**Exercise task**
Reproduce the following data line for line, without any alteration.

[Data on where items appear]

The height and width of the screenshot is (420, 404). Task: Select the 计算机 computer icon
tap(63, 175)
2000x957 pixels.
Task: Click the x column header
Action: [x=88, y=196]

**Result of this task**
The height and width of the screenshot is (420, 404). Task: Select the 计算机 computer icon
tap(63, 175)
2000x957 pixels.
Task: Click the x column header
Action: [x=88, y=196]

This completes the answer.